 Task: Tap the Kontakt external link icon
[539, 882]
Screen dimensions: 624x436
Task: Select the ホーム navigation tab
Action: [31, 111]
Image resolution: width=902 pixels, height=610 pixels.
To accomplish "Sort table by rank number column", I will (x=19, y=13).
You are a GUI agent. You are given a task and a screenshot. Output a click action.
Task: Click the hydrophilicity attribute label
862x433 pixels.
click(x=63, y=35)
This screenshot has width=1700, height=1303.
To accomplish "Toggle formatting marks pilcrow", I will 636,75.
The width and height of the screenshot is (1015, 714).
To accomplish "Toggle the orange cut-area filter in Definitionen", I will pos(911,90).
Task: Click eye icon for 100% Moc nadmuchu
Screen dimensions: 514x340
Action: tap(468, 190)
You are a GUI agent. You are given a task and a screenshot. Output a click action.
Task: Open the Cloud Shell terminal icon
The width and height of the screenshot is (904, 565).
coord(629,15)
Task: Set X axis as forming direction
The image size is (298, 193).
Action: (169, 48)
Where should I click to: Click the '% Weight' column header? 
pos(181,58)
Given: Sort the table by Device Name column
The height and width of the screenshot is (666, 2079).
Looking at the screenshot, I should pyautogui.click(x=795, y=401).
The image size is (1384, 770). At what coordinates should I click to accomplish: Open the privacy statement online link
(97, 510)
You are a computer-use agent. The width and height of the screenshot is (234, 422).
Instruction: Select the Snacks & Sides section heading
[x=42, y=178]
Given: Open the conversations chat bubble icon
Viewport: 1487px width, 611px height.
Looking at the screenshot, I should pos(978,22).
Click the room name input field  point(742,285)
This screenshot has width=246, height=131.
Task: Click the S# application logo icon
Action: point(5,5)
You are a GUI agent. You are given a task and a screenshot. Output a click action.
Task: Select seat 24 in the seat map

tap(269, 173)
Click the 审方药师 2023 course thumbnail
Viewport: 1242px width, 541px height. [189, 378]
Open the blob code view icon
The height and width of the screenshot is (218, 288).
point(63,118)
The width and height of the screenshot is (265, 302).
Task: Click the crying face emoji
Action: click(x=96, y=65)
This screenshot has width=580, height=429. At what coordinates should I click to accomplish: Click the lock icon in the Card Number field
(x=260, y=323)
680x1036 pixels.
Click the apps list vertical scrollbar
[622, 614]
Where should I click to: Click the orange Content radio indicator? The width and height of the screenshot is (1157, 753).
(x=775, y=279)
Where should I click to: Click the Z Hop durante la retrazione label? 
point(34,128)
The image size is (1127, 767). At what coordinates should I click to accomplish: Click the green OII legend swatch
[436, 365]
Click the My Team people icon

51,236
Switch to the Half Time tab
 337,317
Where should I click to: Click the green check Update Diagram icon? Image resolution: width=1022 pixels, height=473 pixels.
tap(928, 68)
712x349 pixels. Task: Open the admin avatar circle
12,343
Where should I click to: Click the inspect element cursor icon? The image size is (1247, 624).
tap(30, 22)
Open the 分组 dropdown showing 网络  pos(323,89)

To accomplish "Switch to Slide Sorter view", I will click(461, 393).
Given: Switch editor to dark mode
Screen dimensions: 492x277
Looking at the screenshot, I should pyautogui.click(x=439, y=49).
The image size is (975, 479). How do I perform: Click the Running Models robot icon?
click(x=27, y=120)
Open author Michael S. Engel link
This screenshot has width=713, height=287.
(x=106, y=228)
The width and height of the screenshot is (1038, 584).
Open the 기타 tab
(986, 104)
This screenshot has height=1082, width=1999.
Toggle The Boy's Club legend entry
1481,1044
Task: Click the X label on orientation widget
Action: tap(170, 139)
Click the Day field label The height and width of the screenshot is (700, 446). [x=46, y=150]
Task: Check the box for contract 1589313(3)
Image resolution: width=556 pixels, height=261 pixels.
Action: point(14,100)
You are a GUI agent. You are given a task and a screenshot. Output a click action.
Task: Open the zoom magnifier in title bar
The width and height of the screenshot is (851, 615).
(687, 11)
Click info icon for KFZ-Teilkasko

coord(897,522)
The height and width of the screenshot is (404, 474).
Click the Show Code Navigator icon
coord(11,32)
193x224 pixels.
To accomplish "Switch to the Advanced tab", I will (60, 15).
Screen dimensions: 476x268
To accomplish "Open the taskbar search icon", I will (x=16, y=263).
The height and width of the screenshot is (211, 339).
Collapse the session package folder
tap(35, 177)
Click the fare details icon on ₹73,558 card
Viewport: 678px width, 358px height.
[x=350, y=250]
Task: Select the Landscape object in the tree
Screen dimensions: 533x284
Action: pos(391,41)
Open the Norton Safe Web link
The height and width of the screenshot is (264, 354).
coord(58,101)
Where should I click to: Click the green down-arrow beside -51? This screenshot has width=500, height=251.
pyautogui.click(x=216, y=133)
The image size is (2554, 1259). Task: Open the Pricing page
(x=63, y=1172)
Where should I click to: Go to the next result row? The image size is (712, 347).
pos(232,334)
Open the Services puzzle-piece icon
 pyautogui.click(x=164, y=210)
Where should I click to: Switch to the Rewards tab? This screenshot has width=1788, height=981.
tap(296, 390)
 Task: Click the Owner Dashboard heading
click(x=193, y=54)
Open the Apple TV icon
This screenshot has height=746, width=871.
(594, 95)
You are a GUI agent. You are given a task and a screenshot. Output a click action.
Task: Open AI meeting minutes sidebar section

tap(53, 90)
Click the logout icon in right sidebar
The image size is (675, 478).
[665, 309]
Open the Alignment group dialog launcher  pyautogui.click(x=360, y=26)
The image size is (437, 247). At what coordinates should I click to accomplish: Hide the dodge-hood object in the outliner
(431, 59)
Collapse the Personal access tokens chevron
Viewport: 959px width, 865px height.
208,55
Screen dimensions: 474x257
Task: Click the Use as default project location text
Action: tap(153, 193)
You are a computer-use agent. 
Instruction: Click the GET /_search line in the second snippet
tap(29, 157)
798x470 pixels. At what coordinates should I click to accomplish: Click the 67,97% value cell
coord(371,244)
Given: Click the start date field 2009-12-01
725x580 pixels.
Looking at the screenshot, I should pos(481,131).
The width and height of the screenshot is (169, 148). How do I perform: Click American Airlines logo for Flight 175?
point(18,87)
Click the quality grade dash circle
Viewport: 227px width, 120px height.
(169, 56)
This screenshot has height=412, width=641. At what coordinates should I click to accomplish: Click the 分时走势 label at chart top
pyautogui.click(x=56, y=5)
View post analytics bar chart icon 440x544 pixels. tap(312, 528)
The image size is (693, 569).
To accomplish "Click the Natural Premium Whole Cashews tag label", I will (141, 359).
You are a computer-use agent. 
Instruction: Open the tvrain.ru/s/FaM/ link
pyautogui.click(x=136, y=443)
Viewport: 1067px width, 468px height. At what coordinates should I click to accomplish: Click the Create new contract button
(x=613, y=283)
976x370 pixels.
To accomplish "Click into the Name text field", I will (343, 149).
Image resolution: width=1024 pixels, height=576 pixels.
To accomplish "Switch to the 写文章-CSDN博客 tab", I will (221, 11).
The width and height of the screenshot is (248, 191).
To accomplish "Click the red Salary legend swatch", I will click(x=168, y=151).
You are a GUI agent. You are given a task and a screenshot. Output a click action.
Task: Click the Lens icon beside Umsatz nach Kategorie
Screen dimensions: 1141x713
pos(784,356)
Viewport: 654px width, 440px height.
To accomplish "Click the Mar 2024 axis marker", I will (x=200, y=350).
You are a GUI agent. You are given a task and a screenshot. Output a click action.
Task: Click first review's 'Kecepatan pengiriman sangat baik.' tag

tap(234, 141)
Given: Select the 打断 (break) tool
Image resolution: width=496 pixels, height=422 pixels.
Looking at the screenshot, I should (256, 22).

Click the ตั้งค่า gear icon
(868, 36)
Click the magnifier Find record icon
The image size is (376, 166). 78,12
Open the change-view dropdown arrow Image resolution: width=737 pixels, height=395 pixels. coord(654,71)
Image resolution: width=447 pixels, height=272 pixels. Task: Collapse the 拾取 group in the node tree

___

# Task description
Please update the entries from the line with "You are a computer-use agent. The" up to and including the line with "Looking at the screenshot, I should pos(978,22).", changing "chat bubble" to "speech bubble" and leaving everything else unchanged. Write out only those lines.

# Correct output
You are a computer-use agent. The width and height of the screenshot is (234, 422).
Instruction: Select the Snacks & Sides section heading
[x=42, y=178]
Given: Open the conversations speech bubble icon
Viewport: 1487px width, 611px height.
Looking at the screenshot, I should pos(978,22).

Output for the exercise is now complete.